This month, I want to address an issue which is as old as building systems commissioning itself. It was one of the first challenges commissioning professionals endeavored to resolve in order to more effectively and efficiently facilitate the commissioning process … and yet it still lingers. It does not linger in small, dark, unenlightened corners of the design and construction world. It lingers on a majority of projects. The issue is the readiness of commissioned systems for functional performance testing (FPT).

There are myriad reasons why systems are not ready for testing even after the commissioning professional works diligently with a project team to coordinate the process leading up to testing, provides test procedures with acceptance criteria, and repeatedly asks for affirmation that the systems are fully installed, started-up, balanced, programmed, and pre-tested for compliance with the test procedure requirements.
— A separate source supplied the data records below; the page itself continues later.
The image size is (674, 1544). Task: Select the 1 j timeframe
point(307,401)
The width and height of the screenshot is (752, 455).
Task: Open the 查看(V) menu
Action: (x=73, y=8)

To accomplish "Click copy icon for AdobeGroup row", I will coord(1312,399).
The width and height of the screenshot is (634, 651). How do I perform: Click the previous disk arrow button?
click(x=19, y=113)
Common reasons include:

  • Lack of realistic construction scheduling
  • General contractor not taking responsibility for coordinating all of the subcontractors required to make individual systems ready
  • The expectation that commissioning testing is a substitute for “quality control,” i.e., testing’s purpose is to identify problems for the contractor to fix
  • The belief that commissioning testing is the process by which the controls contractor is told how to program the sequences of operation to meet the owner’s expectations (despite the fact that sequences of operation were painstakingly defined in the bid documents and reiterated in the control system shop drawings)

Functional performance testing would be better named “system performance demonstration” because the intent is for the systems to pass the functional performance tests with no problems or glitches the first time around. All of the steps of the commissioning process are geared toward achieving that result. However, this continues to be such an elusive goal that we are ecstatic when testing results in only a handful of issues that need to be resolved and retested. The good news is that this does happen once in a while. The bad news is that it does not happen nearly as often as it could.

 

What have we tried?

Prefunctional checklists. These were the first foray into making the contractors responsible for system readiness and have been a mainstay of commissioning since the beginning. However, checklists are often pencil-whipped and practically meaningless other than to be able to point fingers when the systems are not ready for testing.
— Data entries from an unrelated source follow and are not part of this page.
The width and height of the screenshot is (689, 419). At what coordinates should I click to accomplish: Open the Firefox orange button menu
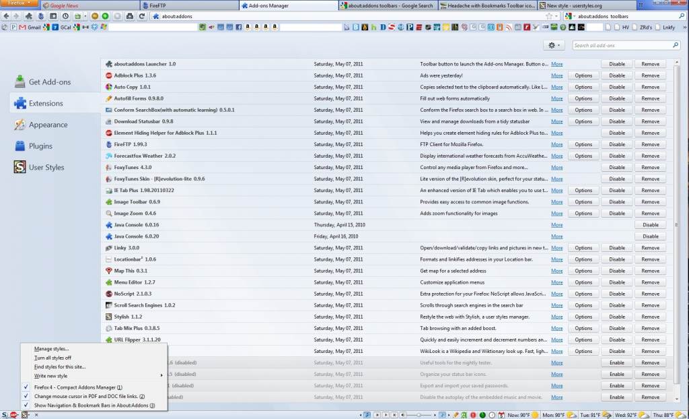point(16,3)
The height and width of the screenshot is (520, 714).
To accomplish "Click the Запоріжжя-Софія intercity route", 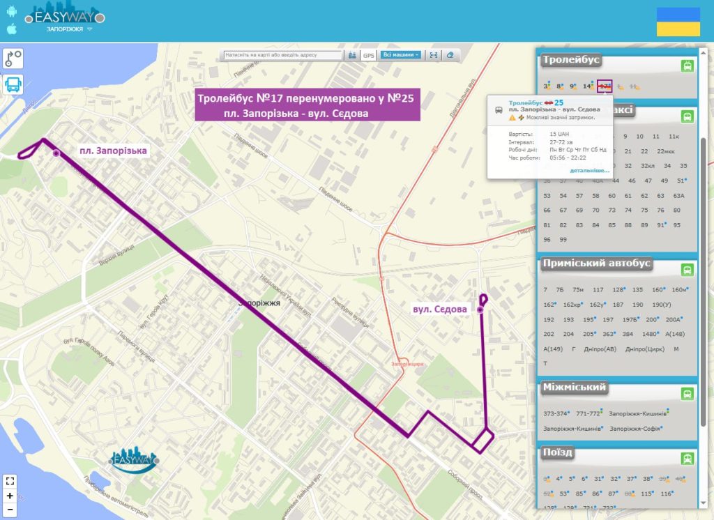I will 635,428.

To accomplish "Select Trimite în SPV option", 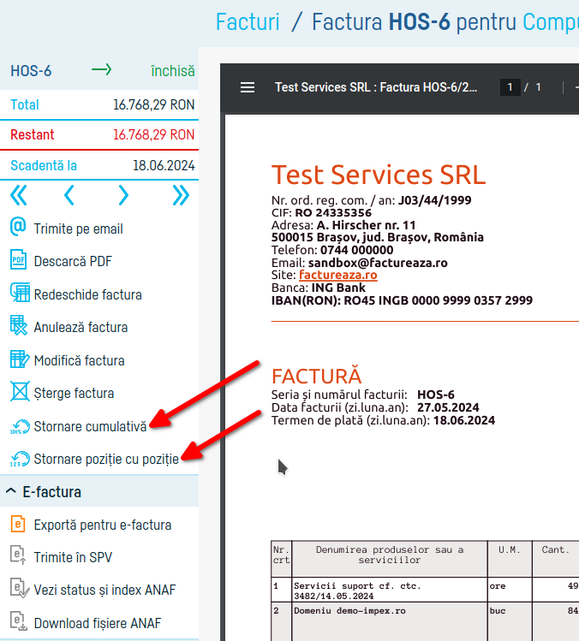I will pos(73,557).
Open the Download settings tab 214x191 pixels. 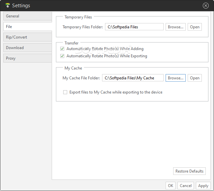(x=28, y=48)
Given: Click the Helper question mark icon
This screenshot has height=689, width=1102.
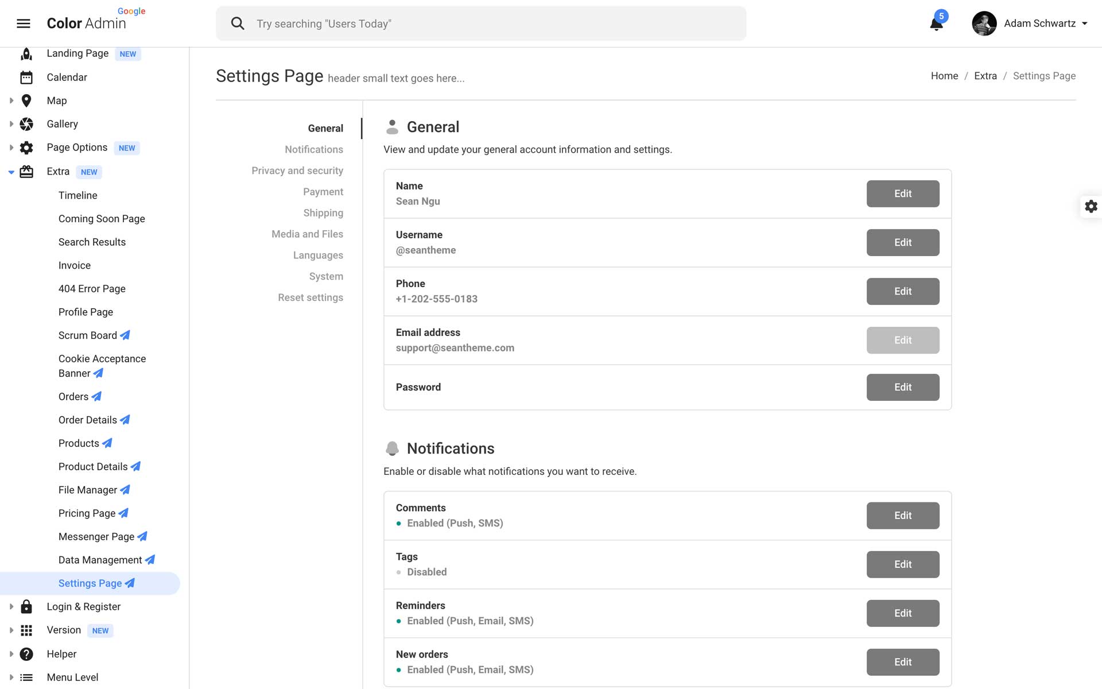Looking at the screenshot, I should pos(26,654).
Penalties. It has become more and more common for project specifications to include penalties for excessive functional performance retesting due to systems not passing their initial tests. What is less common is owners who choose to enforce those penalties.

Rewards. Only a few owners have gone to the trouble of offering incentives to contractors for successful initial functional performance test results. When they do, it definitely gets the contractors’ attention.

Pretesting remote trend analysis. This is very beneficial for limiting the amount of wasted field testing time. However, unless the systems are truly ready and the trend logs illustrate per-design performance, it can drag out the testing/acceptance process well past the scheduled building turnover date with multiple rounds of data collection, trend downloads and analysis, and review comments back-and-forth.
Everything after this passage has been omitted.